WORK TO BE COMPLETED: If a line in the data has the string "Task", please show it.

DATASET EXTRACT:
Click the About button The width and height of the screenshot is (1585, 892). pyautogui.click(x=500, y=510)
==
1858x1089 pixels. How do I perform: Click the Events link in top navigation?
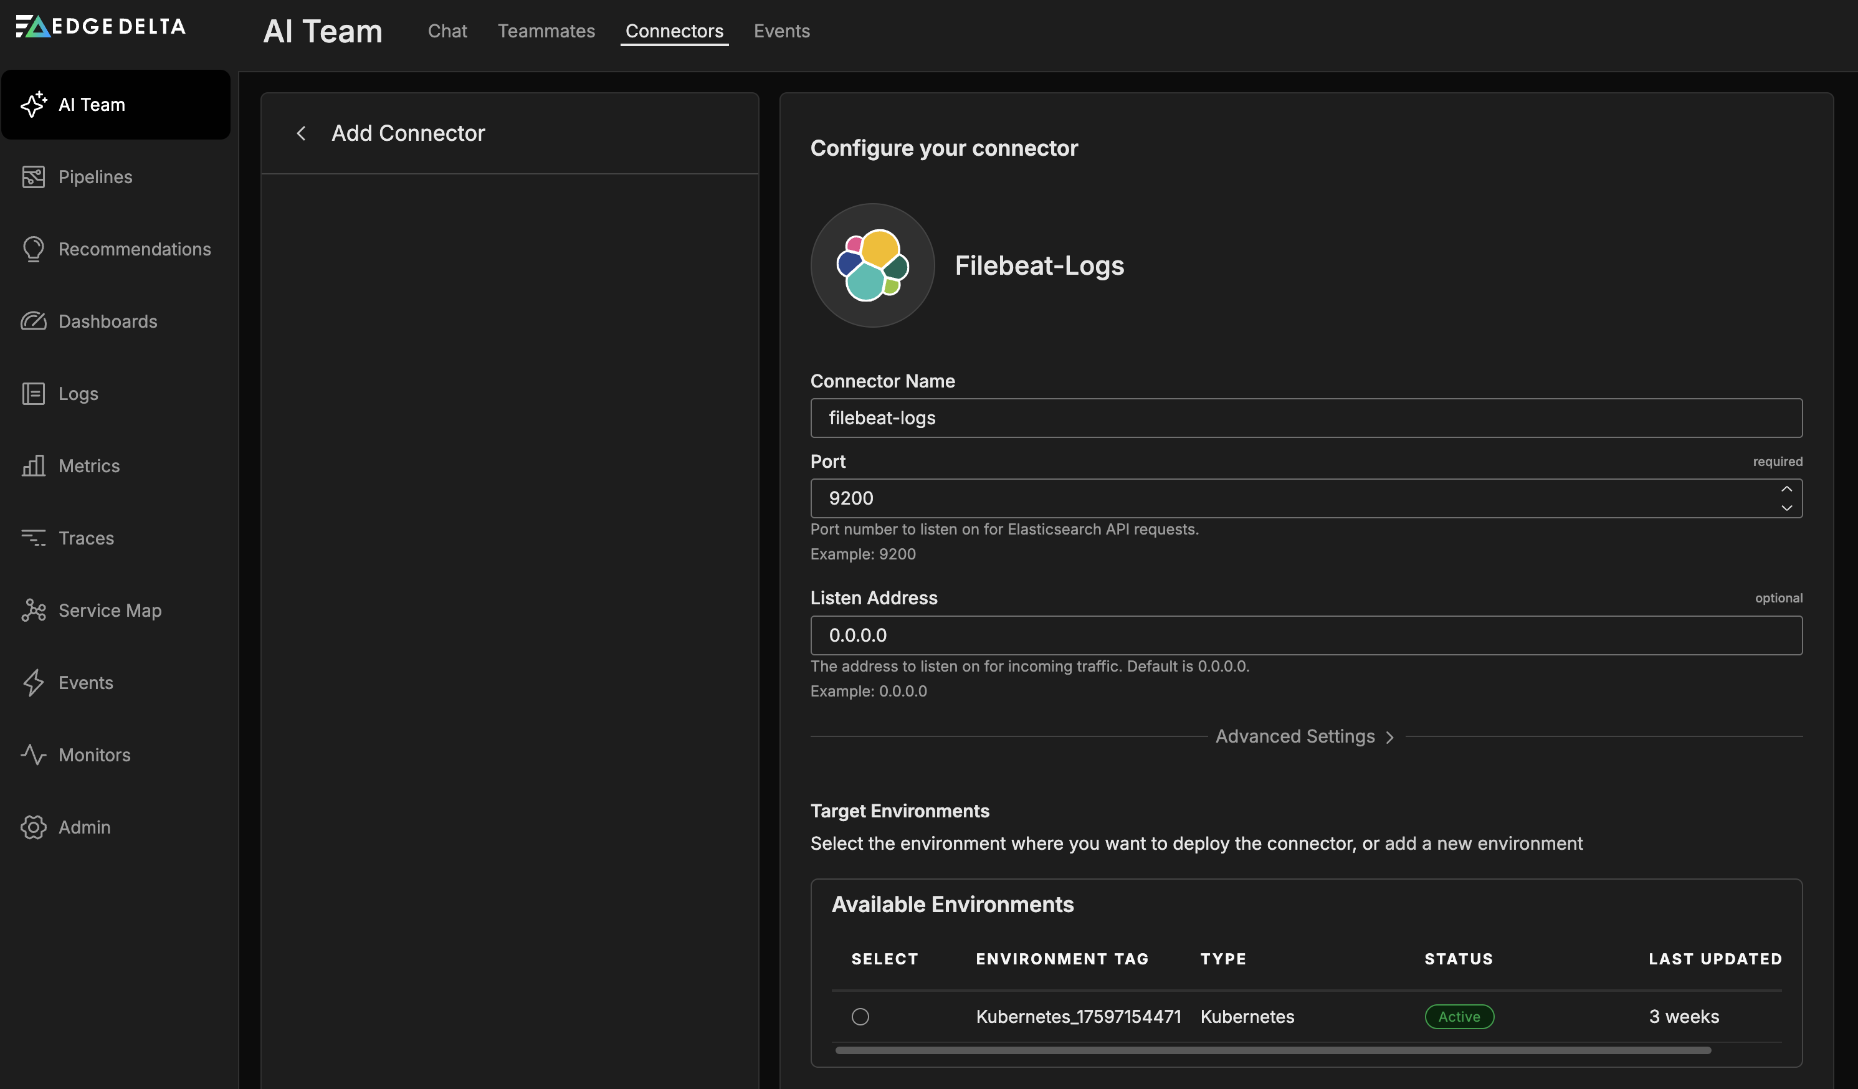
* * *
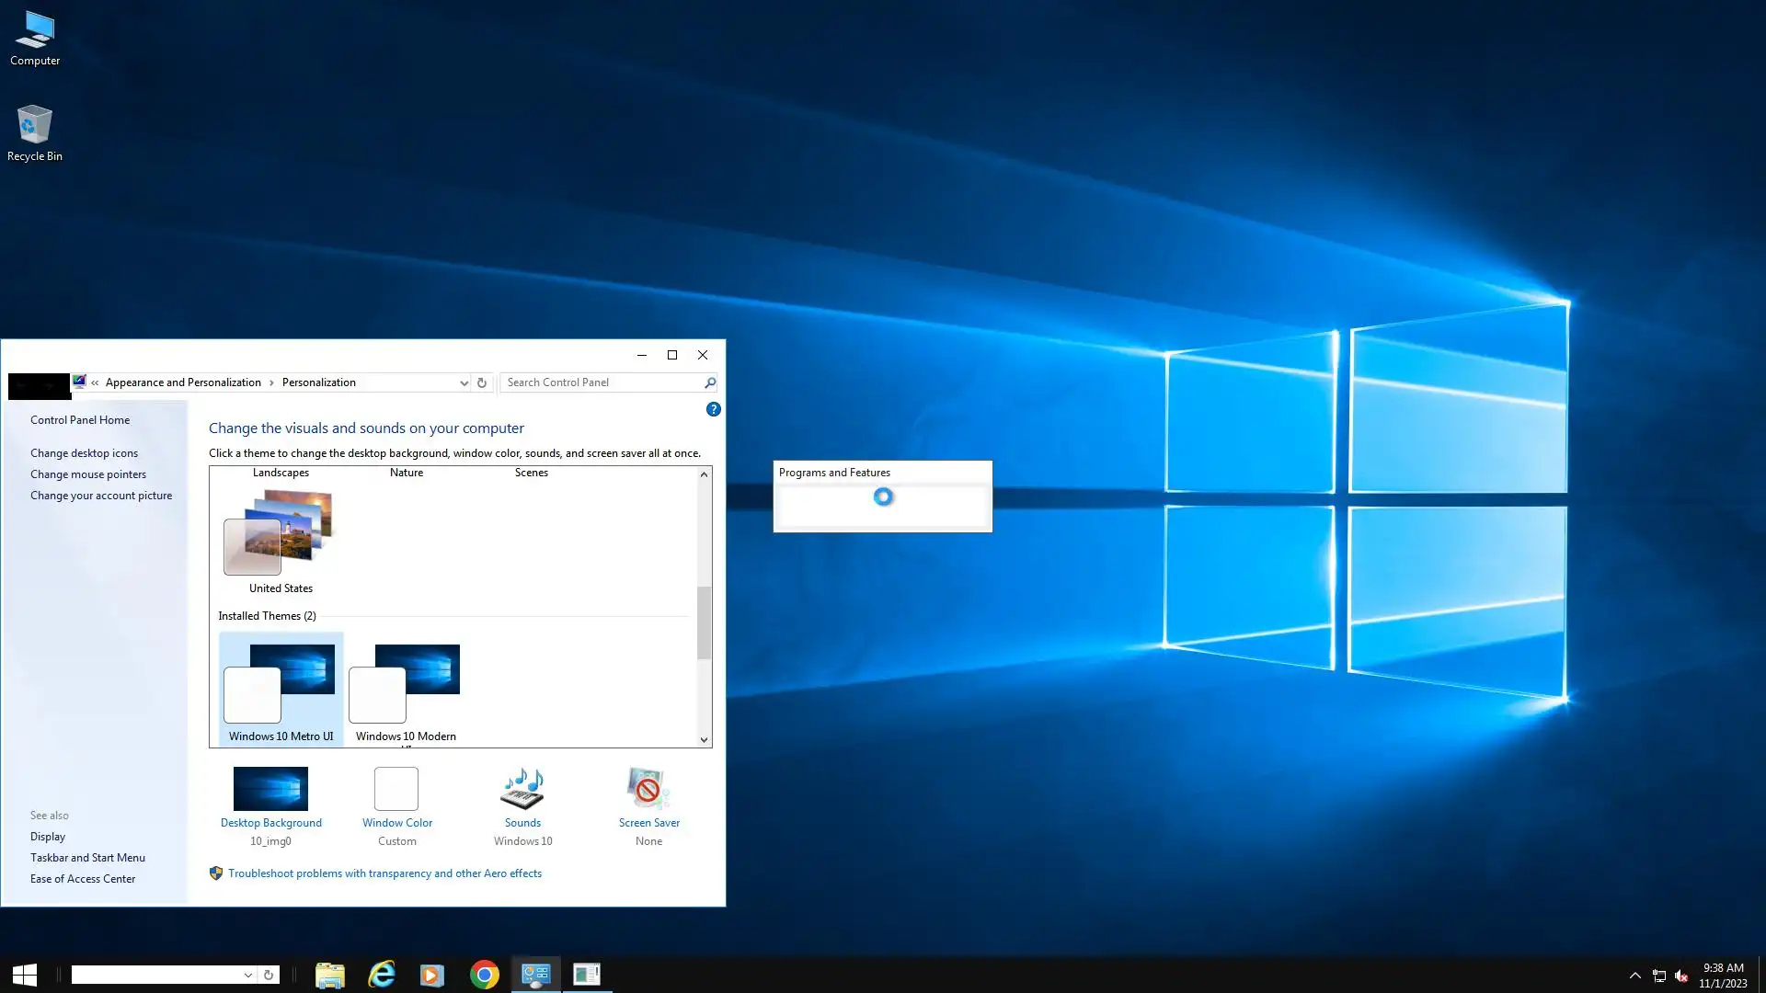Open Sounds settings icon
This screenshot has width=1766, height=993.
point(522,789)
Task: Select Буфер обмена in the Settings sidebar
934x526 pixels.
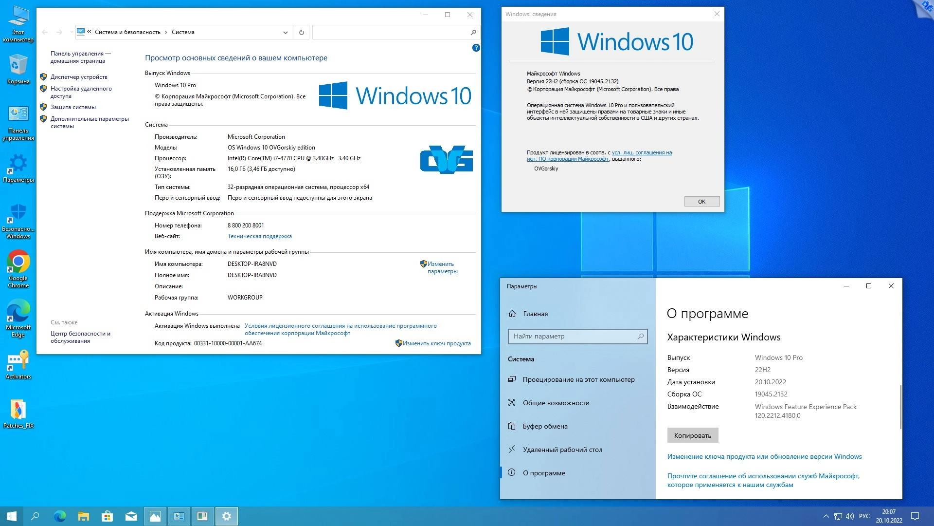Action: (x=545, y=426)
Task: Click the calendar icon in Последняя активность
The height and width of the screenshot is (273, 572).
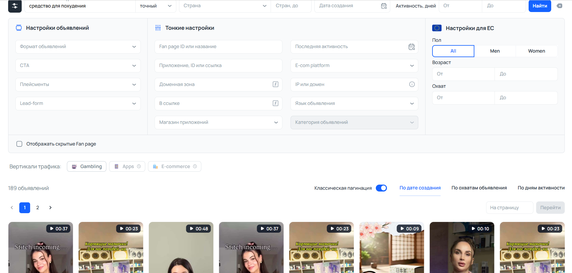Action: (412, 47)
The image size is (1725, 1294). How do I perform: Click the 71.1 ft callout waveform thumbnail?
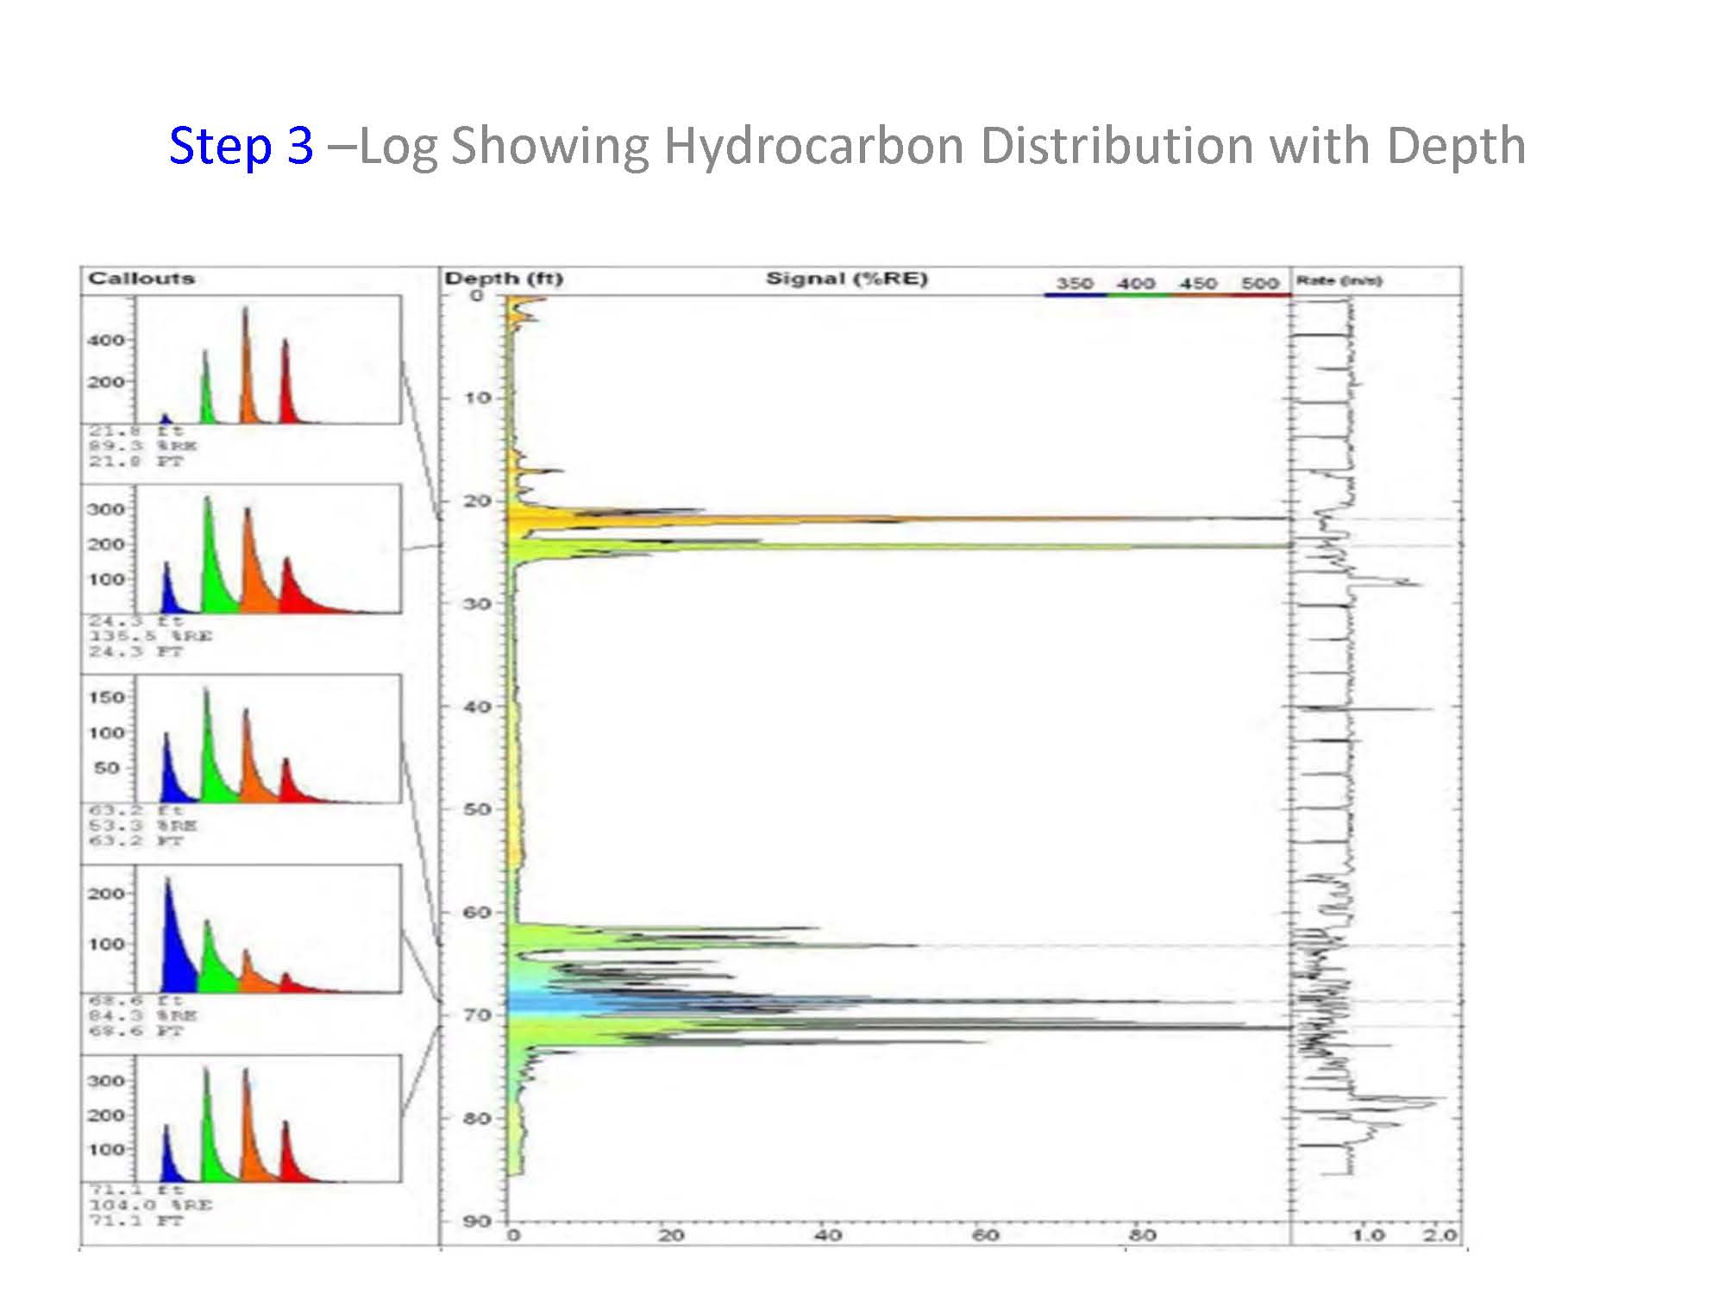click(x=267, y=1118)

ANSWER AREA:
Task: Select Буфер обмена in the Settings sidebar
Task: Click the calendar icon in Последняя активность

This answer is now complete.